There is a tremendous difference between men and women in the way they form their reproductive cells. First, let us begin with a short description of spermatogenesis, the process of making sperm. Spermatogonia (sperm stem cells) are the first cells in the lineage that leads to sperm. They have the ability to continually divide by mitosis. At puberty, some of these spermatogonia begin the process of meiosis, and each produces four haploid cells containing twenty-three chromosomes. These haploid cells also begin the process of compacting the DNA in their nucleus, forming the sperm head, and gradually developing the sperm tail, with a concomitant loss of much of their cellular material. This process, from beginning to end, takes almost fifty days. It is a continuous process, so once it begins, the testes contain reproductive cells at every stage of development. Mature sperm cells accumulate, and a single ejaculate contains hundreds of millions of sperm.
In quite a contrast, the process of making ova or eggs in the female begins before birth. While the young female embryo is still barely recognized as a pregnancy, the egg stem cells divide to make oocytes. By the eighth week of fetal development, the total number of oocytes that a female will ever carry is present, about half a million. These oocytes then begin the process of meiosis. Unlike sperm, however, oocytes do not divide equally in meiosis. Only one out of the four cells with a haploid chromosome number becomes a potential egg. But even further removed from spermatogenesis, meiosis in oocytes stops after the DNA replicates. This happens well before the female baby is born. Thus, all half-million potential egg cells in a female are in "suspended animation" at this early stage of meiosis. At puberty, one or two eggs are released each month in ovulation. Upon ovulation, the first of two divisions of meiosis occurs in the released egg. This means that some eggs are in this suspended state of animation for over fifty years! Then, only if a sperm fertilizes this egg does the egg quickly complete the second division of meiosis to make the haploid egg. In this way, the new individual is result of the joining of a haploid egg and a hap-loid sperm.

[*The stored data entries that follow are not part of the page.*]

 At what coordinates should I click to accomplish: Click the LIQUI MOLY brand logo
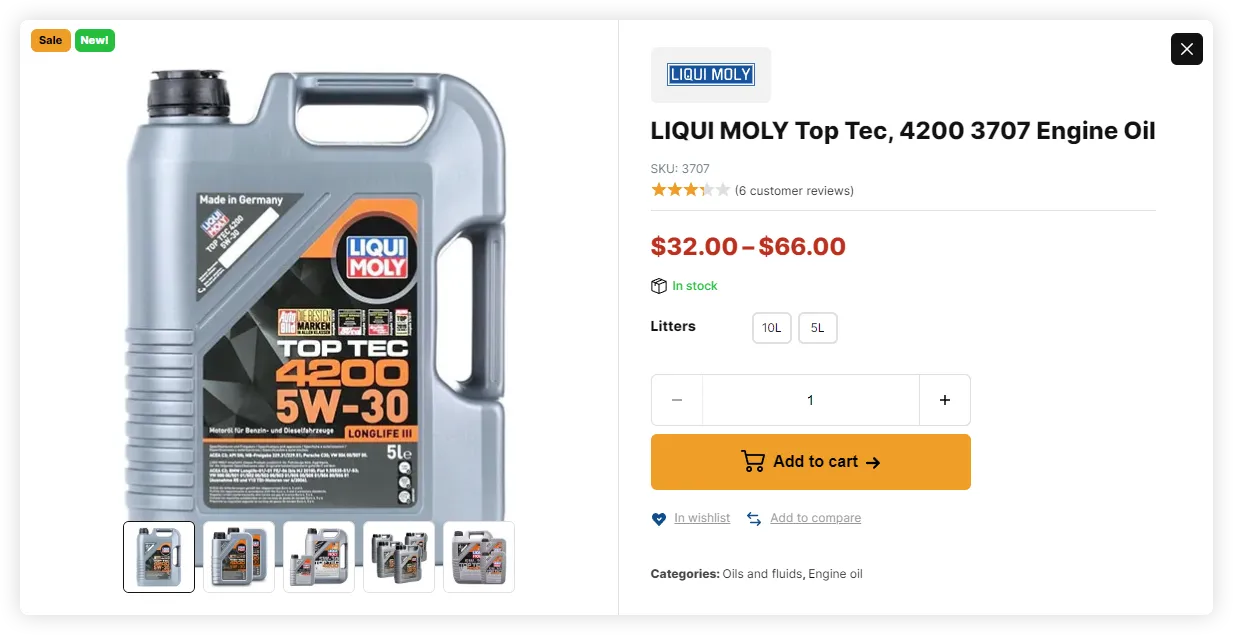click(710, 74)
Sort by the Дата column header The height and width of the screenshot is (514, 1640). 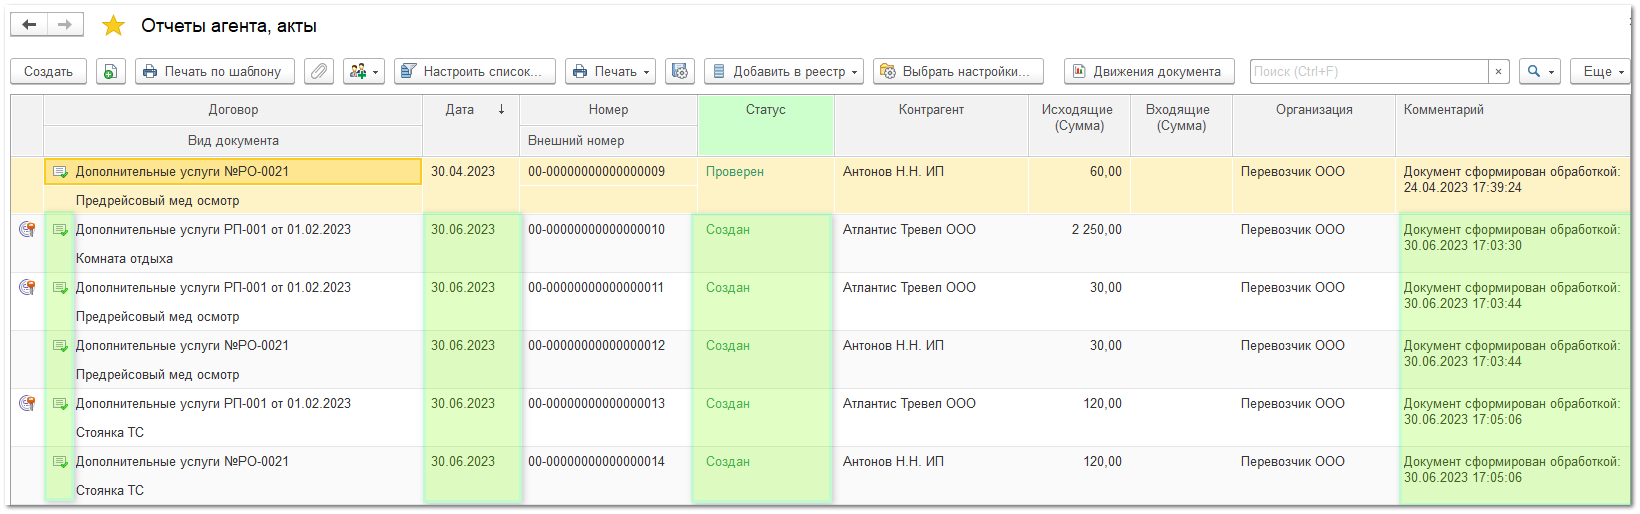point(470,110)
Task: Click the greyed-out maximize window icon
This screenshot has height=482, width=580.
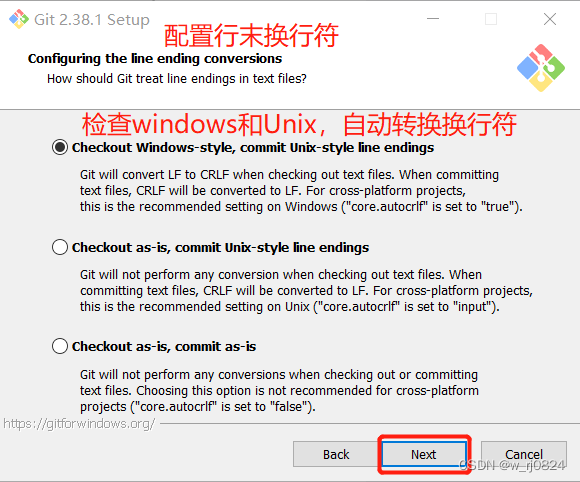Action: (x=491, y=19)

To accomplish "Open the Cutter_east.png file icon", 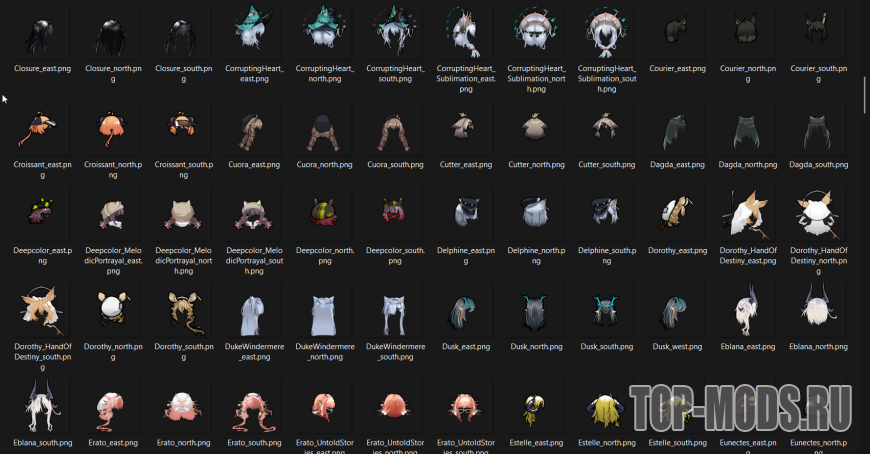I will pyautogui.click(x=464, y=129).
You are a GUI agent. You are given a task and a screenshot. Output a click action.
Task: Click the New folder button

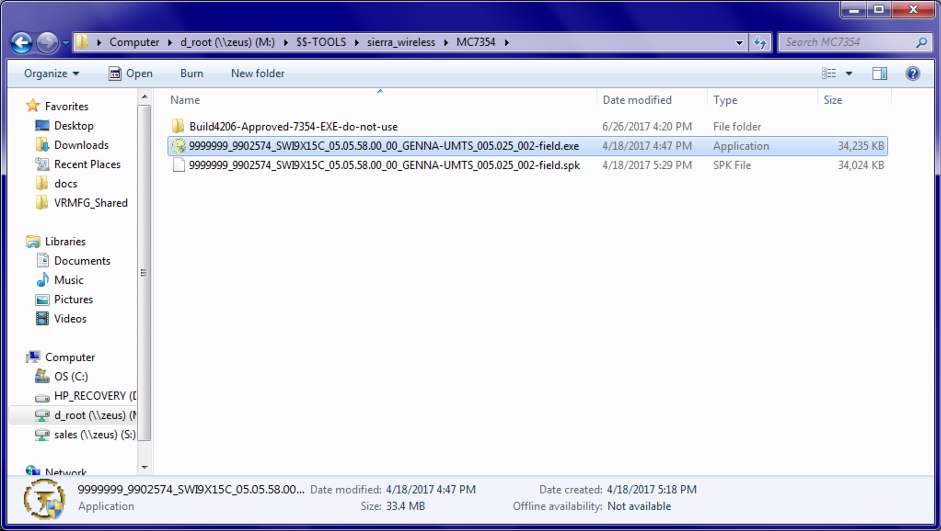[257, 73]
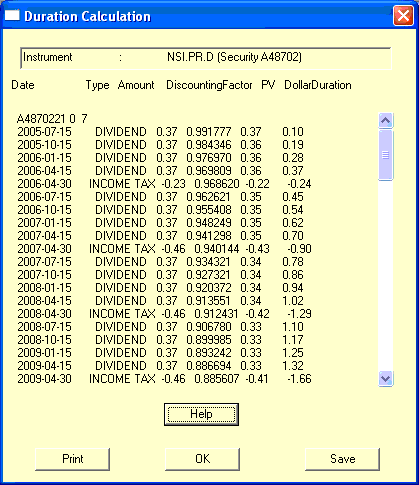419x485 pixels.
Task: Click the DollarDuration column header
Action: [x=318, y=85]
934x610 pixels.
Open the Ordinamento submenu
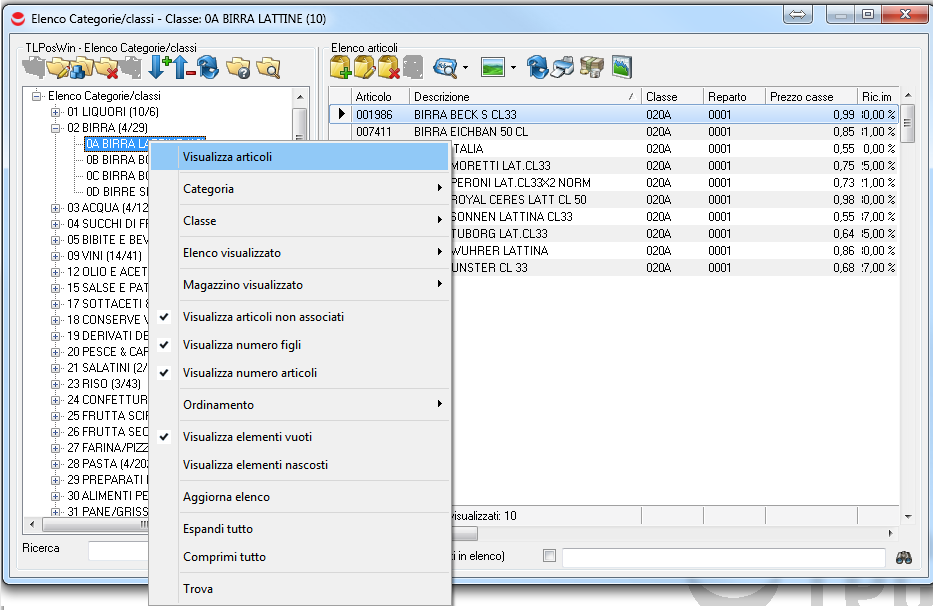300,405
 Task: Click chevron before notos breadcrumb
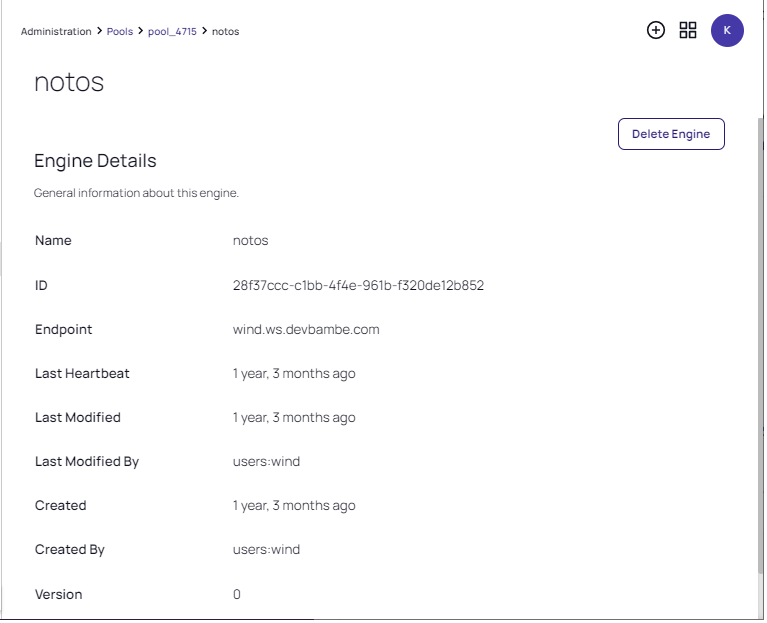[205, 32]
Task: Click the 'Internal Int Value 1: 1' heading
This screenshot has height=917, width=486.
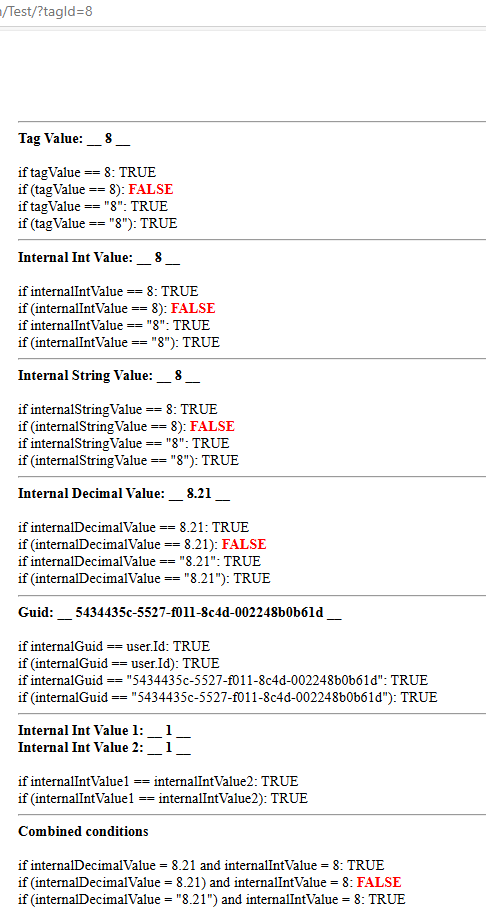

The above process of forming our gametic cells is important to understand, especially in light of the action of mutagens and teratogens. When we are exposed to mutagens or teratogens, our potential progeny, our reproductive cells, are also getting exposed. In the case of males, the cells that go on to make sperm are vulnerable to mutagenic agents. Because sperm cells are continually being made, sperm cells were thought to be less vulnerable than female gametes, which are never renewed. However there are now documented cases of male exposure to mutagens that result in higher incidence of leukemia among their children. Of course, for females, the window of vulnerability begins even before birth. Thus, exposing unborn females to radioactive fallout has had long-term consequences for girls born to exposed mothers.